--- DATA EXTRACT Enclosed Below ---

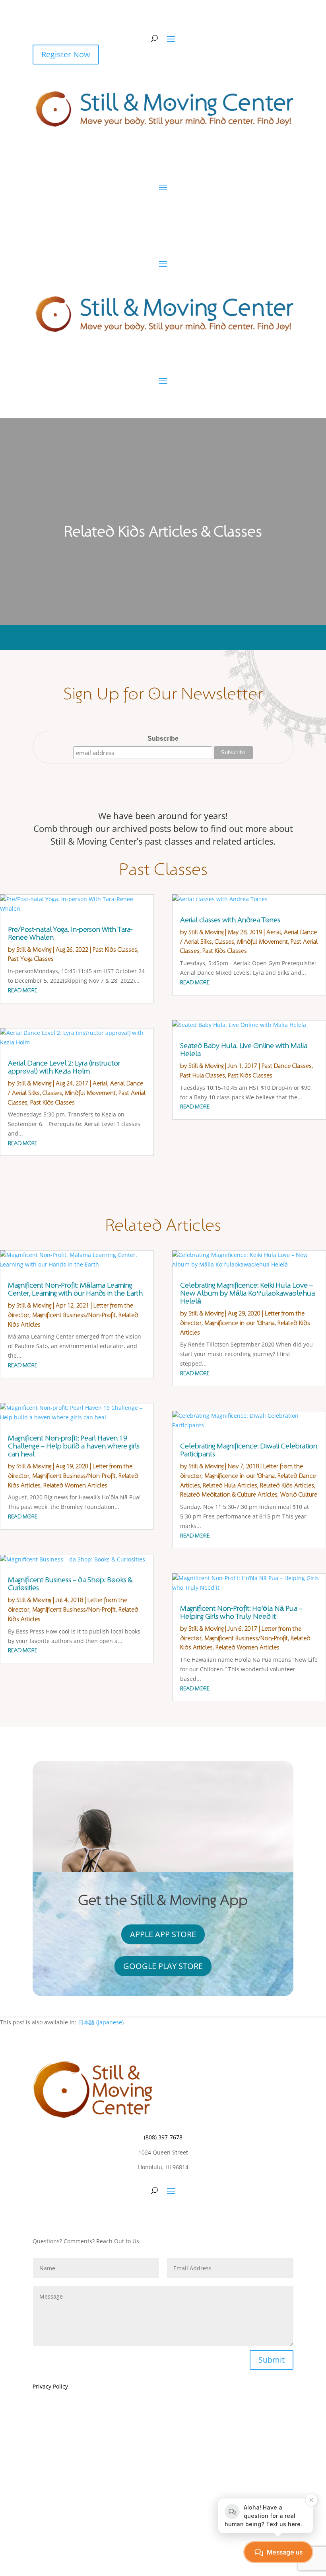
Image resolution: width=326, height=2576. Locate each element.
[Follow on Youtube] (179, 2215)
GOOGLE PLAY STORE (163, 1966)
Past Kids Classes (115, 950)
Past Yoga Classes (31, 959)
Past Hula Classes (202, 1076)
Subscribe (163, 738)
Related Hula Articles (230, 1486)
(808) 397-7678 (163, 2137)
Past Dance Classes (287, 1066)
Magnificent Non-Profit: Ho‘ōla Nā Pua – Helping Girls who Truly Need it (241, 1612)
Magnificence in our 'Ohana (239, 1323)
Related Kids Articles (287, 1486)
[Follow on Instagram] (163, 2215)
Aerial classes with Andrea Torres (230, 920)
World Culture (298, 1495)
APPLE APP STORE (163, 1934)
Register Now (65, 54)
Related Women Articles (75, 1486)
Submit (271, 2359)
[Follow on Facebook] (147, 2215)
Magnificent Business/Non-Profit (74, 1315)
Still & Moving (33, 950)
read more (22, 990)
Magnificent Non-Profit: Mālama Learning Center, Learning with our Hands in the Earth (75, 1289)
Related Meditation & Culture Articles (228, 1495)
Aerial (100, 1084)
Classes (52, 1093)
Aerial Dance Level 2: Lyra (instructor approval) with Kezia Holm (64, 1067)
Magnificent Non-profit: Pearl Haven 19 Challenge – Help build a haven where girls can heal (74, 1446)
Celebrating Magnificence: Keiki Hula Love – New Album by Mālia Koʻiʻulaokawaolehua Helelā (247, 1293)
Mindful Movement (90, 1093)
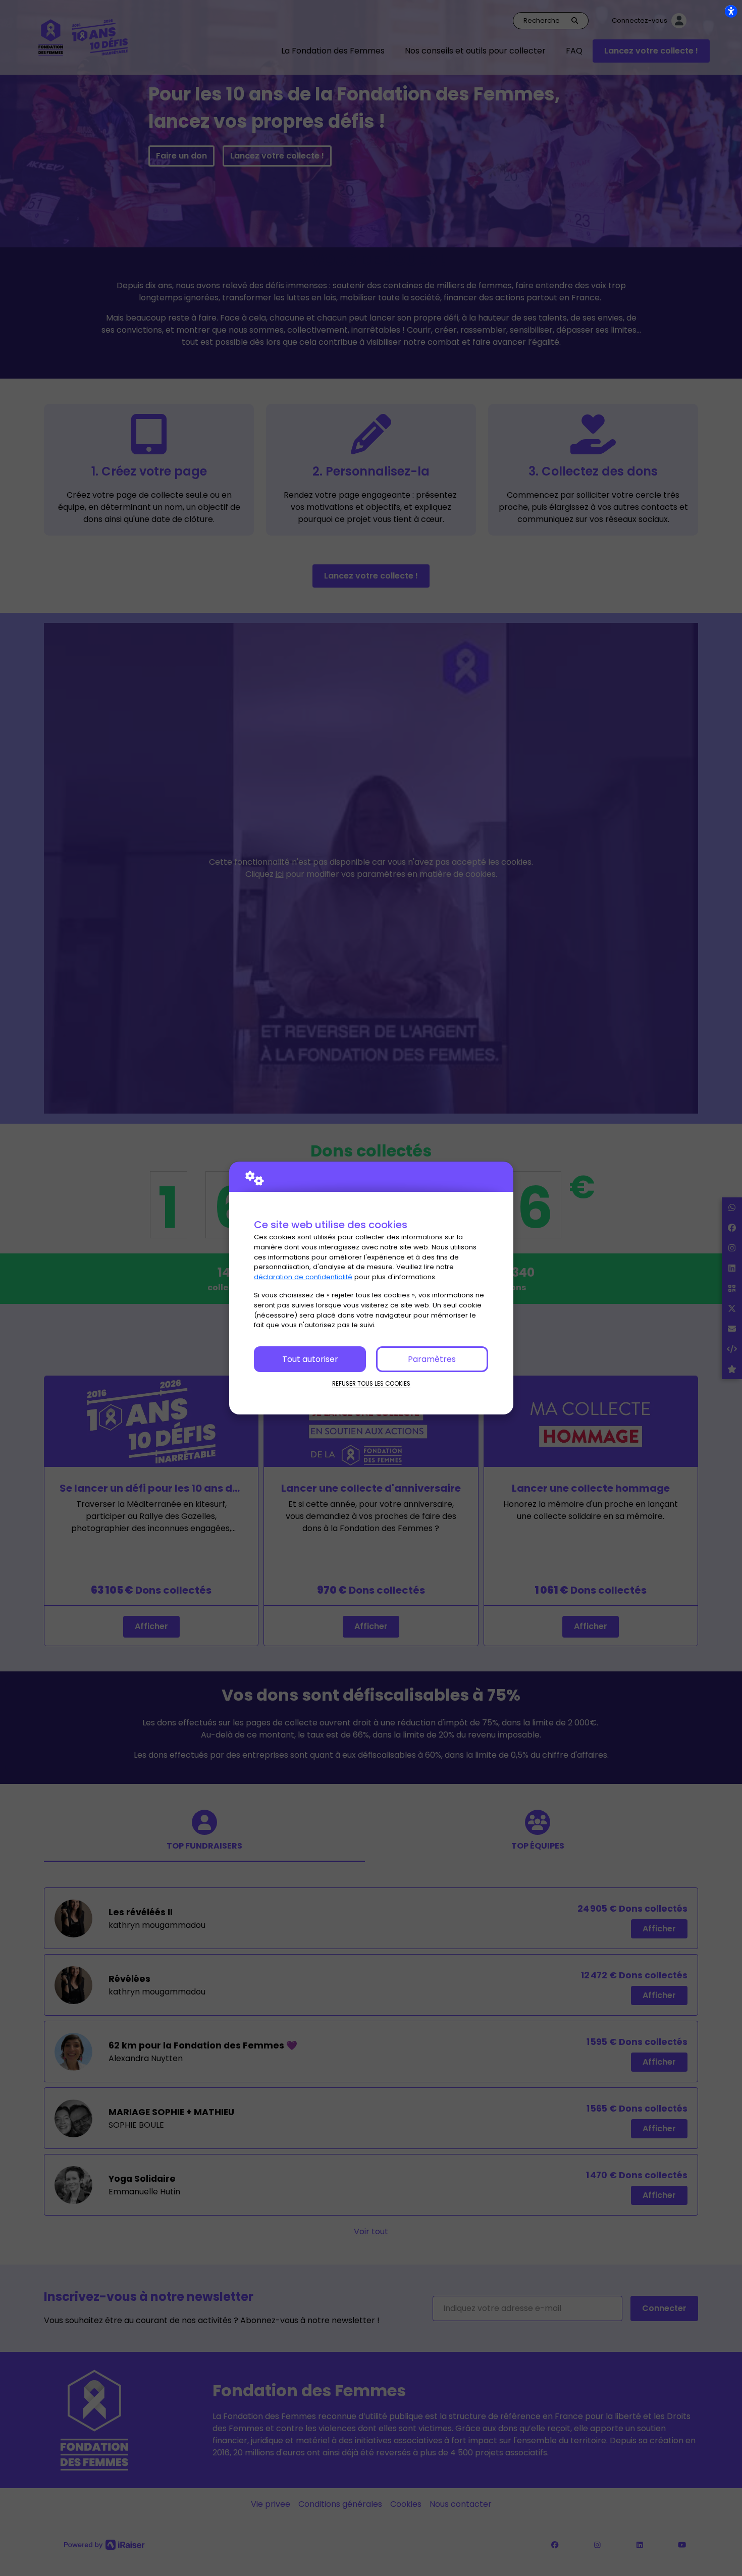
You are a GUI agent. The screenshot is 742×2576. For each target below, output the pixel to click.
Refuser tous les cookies (371, 1384)
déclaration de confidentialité (303, 1277)
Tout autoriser (310, 1359)
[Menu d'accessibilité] (731, 11)
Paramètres (432, 1359)
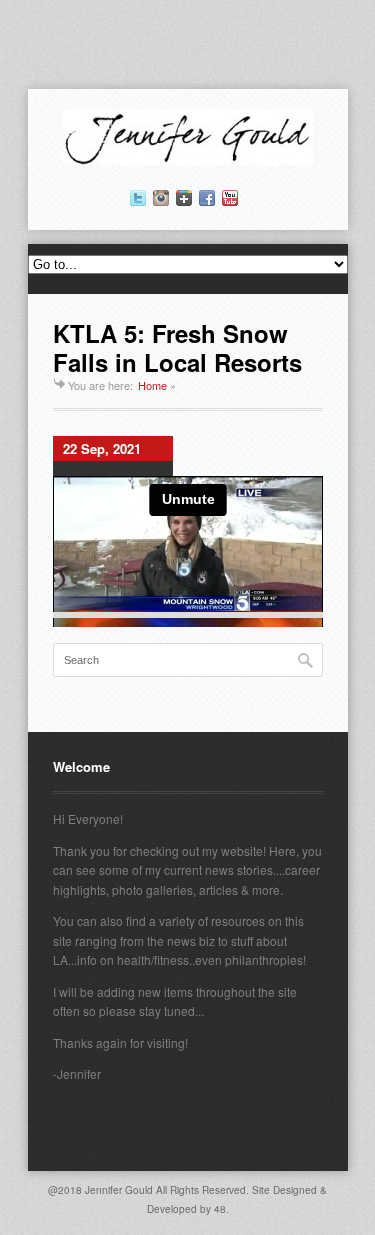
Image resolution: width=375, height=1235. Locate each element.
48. (221, 1209)
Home (152, 385)
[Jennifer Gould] (188, 159)
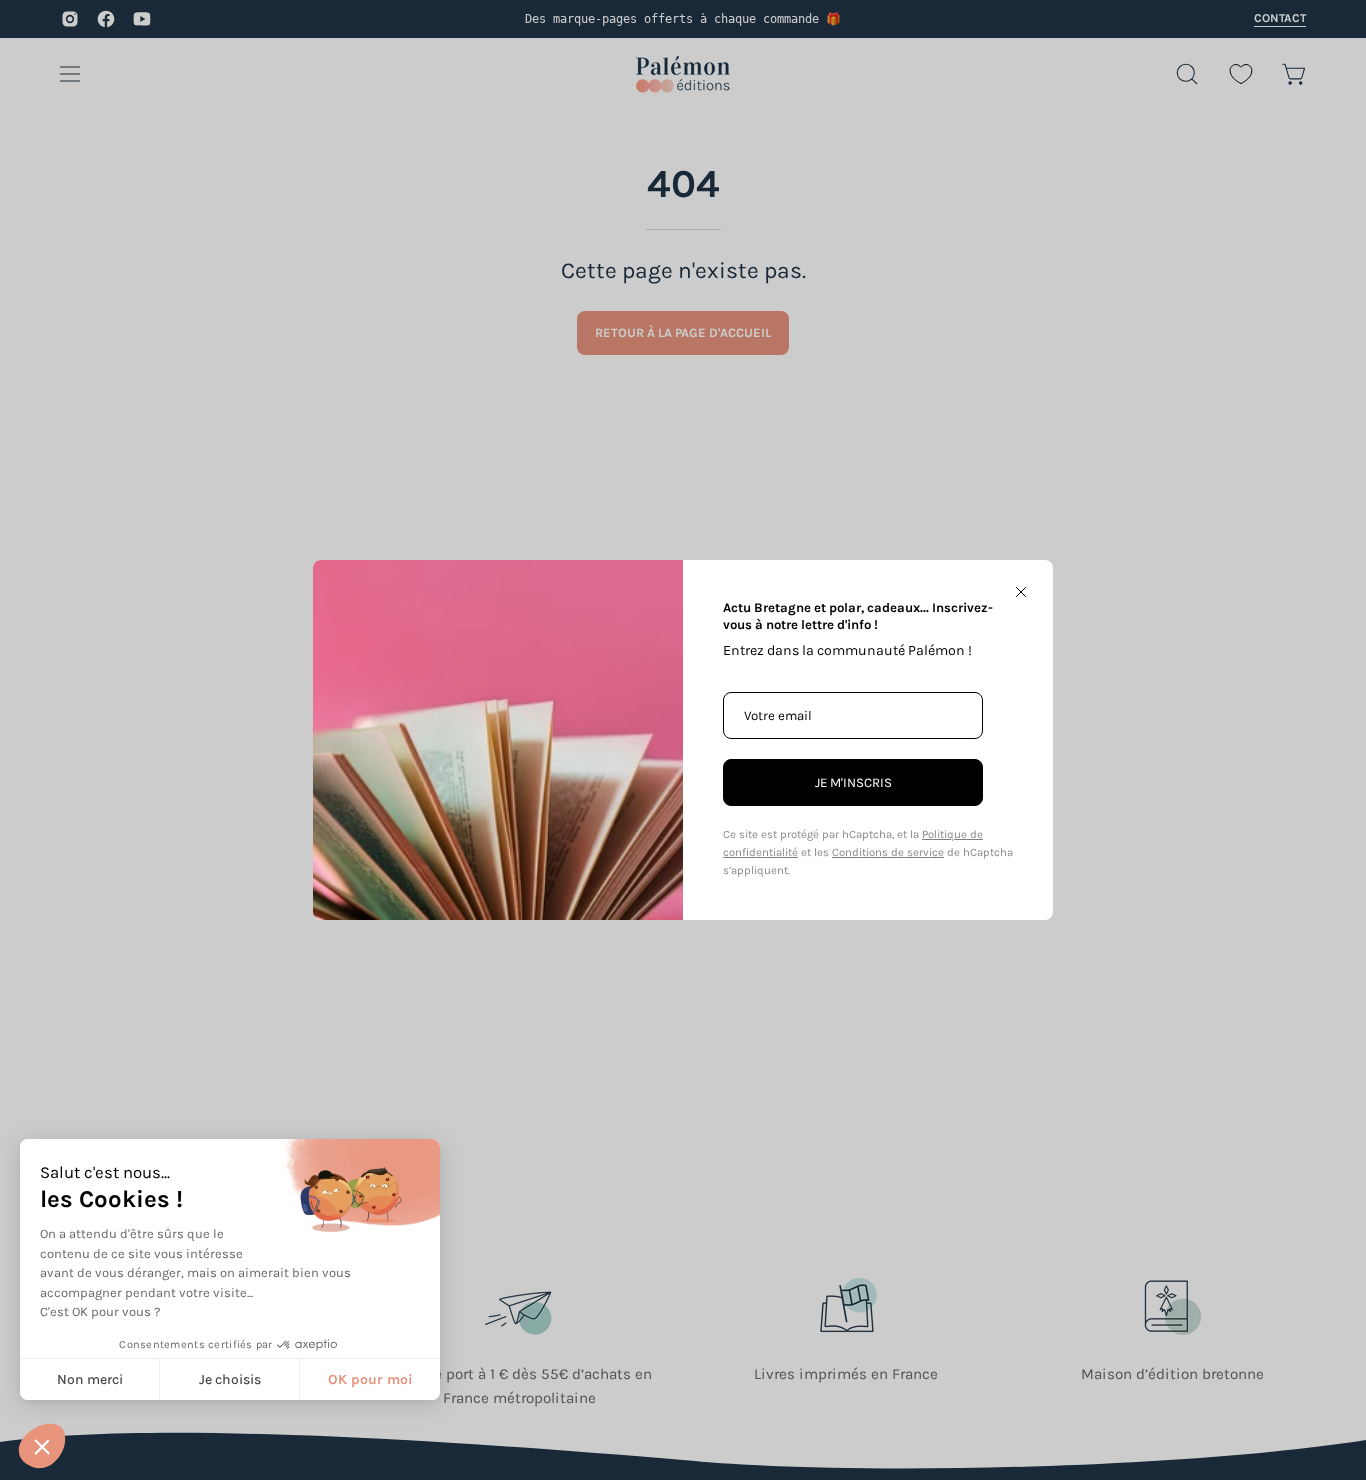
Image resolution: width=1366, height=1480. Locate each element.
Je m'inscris (853, 782)
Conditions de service (888, 852)
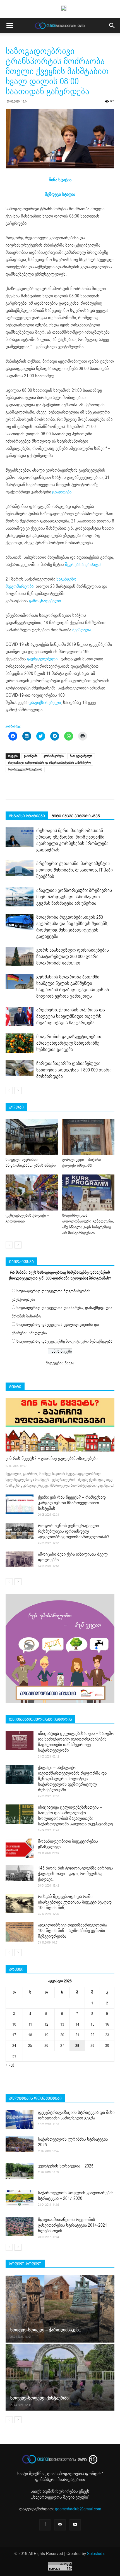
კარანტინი (30, 756)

--- End of Enclosed DATA EXTRACT ---

* [TASK PROMPT]
The word "each" occurs on some lines of the data. Give the number of those lines only.

* [FINAL ANSWER]
4